The Service Instance pattern (see section 3.4) for example, demonstrates a strategy that a service can implement to be able to cope with failure. The question is – is that enough? Is it enough for the service to try to cope with everything by itself? My answer is no, that is not enough. For one once we dealt with the failure within the service, the service ability to cope with the next failure would probably be diminished. For example if we found a failure in a server and moved to a standby server, the new server does not have another stand-by server to move to if another fault occurs.

Additionally, the failure might be too much for the service to be able to overcome it by itself. Like a switch going down - So we would have something external that looks after the service and could help the service (see Service Monitor pattern in chapter 4).

To increase the service autonomy and to increase the overall availability of our SOA we need both to try to identify and repair problem and to be able to notify the world about the service’s current status.

The question is then:

How can we identify and attend to problems and failures in the service and increase service availability?

One option is to try to infer the state of the service from the way it looks to the outside – yes this is as crude as it sound. You try to call the service, it doesn't respond you know it is down; you call the service, you expect to get a reply in 5 seconds you get it in 10 seconds, you understand that the service is congested. This is not a very good option as the external behavior only gives us coarse knowledge on the service's state. For example, if the services has a decent fault tolerance solution, we wouldn't know that anything happened – but the truth is that the service ability to handle the next fault might not exist anymore.

Another way is to install agents on the service's servers, this will give you a much better picture of what happens (vs. the option above). For example, you will also be able to get trend information (e.g. You can watch how much disk space is left and alert when it is getting low). There are several problems with this solution. One is that you need to actively install software on the service's servers which both decreases the service autonomy and creates a management hassle in itself. Another problem is that you still only get an external view of the service behavior (you just gain access more information). There are situations (see for example the Mashup pattern in chapter 7) where not all the services are under your control and you cannot access their hardware.

Yet another option is to actively question the service about it state. The has one big advantage over the two previous options since you also get some inside information regarding what the service has to say about its state. This enables the service to communicate trends in problems that will actually make it fail. For example if the service does not write any information into the local disk a low disk space is not a problem at all, if this is the disk where the database is located it is very much a problem. The solution is not perfect since it is the observers responsibility to go after the information. If the rate at which the observer samples the service is not fast enough it can miss on vital information.

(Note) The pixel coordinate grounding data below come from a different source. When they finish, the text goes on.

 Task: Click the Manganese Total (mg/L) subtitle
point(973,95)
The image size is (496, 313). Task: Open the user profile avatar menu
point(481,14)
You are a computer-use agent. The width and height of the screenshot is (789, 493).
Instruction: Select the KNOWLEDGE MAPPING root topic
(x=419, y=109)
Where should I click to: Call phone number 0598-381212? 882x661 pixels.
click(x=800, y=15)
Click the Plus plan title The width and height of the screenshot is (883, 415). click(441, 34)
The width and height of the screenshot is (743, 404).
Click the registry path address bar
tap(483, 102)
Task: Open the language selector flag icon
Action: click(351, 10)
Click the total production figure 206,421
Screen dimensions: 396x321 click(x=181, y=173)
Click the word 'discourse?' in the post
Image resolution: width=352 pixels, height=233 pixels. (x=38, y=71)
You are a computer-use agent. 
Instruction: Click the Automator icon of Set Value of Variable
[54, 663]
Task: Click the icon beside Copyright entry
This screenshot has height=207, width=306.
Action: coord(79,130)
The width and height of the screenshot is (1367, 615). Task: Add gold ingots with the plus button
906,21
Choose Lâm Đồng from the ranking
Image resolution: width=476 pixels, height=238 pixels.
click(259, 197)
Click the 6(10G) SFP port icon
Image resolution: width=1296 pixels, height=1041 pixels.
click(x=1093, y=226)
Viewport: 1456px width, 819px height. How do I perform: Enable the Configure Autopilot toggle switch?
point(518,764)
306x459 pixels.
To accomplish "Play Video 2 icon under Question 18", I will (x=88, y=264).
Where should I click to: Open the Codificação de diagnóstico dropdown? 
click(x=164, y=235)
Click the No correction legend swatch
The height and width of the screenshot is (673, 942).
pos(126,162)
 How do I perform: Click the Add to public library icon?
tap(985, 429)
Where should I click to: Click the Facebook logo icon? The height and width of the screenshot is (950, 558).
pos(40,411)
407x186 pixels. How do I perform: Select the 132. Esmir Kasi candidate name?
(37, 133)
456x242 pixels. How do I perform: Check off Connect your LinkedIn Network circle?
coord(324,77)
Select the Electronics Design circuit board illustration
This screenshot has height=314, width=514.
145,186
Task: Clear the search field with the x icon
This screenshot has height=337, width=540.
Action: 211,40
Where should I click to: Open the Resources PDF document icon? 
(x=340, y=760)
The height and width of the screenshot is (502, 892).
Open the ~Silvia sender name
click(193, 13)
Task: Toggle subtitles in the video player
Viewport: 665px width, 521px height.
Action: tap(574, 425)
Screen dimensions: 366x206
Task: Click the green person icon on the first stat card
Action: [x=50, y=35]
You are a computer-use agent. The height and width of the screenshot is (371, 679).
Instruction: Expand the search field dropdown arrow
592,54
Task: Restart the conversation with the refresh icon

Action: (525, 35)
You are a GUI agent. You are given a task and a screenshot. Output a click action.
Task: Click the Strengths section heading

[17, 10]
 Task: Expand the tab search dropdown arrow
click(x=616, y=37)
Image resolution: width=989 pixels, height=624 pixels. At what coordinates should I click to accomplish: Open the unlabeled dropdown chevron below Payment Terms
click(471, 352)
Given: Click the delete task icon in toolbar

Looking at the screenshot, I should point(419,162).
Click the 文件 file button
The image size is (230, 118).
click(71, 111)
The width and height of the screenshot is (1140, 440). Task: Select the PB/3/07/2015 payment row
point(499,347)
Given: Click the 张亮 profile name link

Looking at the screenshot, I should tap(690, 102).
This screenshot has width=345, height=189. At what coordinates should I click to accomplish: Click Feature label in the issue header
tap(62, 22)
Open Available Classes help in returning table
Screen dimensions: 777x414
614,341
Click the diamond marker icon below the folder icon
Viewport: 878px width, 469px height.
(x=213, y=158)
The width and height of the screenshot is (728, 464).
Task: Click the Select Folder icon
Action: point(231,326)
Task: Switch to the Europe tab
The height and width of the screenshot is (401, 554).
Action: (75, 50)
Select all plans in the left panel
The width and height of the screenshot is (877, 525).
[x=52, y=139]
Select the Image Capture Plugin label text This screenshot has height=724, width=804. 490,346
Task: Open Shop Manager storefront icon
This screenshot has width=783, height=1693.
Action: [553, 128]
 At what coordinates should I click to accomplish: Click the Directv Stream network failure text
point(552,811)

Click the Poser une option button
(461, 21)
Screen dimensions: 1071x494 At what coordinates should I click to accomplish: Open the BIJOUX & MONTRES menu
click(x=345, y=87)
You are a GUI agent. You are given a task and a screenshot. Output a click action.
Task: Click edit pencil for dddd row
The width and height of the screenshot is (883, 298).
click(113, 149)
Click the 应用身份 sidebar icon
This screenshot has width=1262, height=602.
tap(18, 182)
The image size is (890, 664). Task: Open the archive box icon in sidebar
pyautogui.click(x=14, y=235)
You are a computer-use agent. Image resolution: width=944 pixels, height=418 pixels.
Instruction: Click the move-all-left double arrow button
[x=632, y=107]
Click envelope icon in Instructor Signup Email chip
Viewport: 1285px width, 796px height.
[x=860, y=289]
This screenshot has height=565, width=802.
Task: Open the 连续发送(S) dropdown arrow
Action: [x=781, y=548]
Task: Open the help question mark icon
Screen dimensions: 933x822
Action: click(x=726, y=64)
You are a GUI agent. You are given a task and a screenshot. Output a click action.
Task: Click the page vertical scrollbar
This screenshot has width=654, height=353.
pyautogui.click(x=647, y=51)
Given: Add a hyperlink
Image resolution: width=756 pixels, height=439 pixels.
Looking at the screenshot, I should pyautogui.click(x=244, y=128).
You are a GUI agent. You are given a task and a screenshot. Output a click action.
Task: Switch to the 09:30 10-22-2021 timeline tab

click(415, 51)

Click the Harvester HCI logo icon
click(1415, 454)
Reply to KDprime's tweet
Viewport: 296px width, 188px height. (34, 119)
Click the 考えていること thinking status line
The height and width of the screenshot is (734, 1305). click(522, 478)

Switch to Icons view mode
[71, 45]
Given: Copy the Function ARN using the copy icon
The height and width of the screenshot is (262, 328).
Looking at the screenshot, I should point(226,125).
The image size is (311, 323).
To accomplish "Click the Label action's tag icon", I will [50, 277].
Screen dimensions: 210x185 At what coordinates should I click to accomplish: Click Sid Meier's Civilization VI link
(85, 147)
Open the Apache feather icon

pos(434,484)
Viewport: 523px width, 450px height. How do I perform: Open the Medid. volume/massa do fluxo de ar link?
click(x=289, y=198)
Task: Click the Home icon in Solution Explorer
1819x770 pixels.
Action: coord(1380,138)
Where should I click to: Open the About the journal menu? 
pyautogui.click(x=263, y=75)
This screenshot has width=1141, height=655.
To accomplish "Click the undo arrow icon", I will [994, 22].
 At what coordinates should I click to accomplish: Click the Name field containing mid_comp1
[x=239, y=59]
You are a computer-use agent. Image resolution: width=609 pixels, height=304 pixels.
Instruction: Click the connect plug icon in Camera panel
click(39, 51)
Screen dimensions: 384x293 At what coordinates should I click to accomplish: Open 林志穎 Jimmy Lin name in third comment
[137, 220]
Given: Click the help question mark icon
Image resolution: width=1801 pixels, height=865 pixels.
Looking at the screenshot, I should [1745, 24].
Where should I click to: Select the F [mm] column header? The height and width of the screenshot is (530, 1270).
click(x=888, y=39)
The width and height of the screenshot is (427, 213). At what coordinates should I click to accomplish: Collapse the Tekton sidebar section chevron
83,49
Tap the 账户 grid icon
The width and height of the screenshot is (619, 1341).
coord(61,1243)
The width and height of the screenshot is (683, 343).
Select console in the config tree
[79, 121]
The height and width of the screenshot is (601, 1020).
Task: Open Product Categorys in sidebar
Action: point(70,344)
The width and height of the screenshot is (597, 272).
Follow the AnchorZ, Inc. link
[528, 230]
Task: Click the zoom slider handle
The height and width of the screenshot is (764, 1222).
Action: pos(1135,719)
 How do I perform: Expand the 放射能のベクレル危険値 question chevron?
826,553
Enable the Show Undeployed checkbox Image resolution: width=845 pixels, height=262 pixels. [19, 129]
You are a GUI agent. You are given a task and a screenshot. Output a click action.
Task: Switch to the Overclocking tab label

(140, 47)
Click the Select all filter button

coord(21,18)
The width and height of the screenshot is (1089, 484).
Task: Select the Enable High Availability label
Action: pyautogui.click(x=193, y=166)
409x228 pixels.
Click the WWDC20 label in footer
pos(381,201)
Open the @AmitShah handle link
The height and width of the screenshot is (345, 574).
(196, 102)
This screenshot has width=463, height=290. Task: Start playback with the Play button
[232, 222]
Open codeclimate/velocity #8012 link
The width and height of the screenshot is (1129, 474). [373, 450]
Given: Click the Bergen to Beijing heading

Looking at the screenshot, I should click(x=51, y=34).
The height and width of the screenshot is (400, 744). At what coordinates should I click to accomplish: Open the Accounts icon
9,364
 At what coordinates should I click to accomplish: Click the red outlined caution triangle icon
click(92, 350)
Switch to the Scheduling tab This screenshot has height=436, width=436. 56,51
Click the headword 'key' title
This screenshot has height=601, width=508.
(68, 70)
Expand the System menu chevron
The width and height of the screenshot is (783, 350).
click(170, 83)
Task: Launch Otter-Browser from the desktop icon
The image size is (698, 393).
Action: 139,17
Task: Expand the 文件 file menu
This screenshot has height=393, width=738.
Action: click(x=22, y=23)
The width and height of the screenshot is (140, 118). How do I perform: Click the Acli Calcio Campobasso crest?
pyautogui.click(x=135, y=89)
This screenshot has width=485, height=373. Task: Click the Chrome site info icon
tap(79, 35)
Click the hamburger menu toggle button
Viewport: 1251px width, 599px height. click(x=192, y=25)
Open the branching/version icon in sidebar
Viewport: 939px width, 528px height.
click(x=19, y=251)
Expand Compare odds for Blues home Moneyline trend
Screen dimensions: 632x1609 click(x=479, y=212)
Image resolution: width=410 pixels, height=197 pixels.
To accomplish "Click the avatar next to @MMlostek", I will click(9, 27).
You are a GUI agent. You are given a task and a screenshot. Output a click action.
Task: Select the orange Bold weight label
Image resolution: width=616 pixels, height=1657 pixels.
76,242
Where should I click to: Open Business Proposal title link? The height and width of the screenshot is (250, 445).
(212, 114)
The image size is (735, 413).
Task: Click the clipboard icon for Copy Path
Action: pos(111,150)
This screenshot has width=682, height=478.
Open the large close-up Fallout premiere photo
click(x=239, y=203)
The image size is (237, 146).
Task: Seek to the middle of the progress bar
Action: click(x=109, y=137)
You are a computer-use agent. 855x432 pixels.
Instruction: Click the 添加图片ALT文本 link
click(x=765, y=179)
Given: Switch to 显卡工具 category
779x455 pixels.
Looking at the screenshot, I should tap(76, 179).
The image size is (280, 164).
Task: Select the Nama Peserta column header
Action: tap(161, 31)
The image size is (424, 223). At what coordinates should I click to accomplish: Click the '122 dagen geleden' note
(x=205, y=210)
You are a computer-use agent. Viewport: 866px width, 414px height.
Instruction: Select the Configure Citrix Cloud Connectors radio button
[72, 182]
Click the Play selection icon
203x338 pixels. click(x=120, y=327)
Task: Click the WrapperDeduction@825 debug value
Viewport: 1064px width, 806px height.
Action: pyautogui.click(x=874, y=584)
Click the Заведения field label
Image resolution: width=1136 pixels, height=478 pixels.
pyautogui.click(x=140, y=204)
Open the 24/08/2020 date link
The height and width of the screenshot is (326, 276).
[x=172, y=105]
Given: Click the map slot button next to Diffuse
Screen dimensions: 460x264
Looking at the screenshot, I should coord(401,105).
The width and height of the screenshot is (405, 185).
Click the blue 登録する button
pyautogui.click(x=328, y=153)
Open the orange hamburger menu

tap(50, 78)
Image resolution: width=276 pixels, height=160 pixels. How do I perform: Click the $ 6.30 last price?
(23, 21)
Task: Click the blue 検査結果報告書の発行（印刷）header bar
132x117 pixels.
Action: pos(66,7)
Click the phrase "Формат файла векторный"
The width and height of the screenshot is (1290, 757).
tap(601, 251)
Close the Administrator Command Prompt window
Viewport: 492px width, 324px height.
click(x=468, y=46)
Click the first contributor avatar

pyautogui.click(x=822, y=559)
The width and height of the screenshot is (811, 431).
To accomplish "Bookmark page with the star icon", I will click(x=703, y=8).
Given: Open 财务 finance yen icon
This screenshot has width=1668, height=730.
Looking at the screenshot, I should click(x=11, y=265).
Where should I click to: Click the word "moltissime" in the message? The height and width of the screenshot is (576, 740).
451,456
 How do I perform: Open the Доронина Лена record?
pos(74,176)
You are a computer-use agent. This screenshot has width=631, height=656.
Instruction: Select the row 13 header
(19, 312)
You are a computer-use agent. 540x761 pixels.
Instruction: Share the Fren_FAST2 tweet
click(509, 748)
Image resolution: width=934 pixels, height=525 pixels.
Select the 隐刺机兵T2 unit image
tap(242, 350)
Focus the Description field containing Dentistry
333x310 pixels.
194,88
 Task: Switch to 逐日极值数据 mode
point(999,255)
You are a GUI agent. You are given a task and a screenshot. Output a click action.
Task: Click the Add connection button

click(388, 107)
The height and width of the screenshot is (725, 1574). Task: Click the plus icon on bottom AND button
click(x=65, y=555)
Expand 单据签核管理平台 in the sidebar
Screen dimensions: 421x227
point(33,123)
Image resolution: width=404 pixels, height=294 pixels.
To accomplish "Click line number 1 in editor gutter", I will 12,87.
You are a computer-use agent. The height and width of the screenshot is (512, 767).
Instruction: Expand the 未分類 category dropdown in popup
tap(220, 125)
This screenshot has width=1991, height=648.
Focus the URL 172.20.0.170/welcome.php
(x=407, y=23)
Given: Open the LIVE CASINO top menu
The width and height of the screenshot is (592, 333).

As I mentioned earlier we want something that will help increase the service’s autonomy so a better approach in this regard would be for the service to watch over itself

1.2 The Solution

Watching over itself is also not enough as we also said we need the “world” to know what happening with the service, thus a combines solution is to :

Implement the Blogjecting Watchdog pattern and have the service actively monitor its internal state, try to heal itself and continuously publish its state and other important indicators.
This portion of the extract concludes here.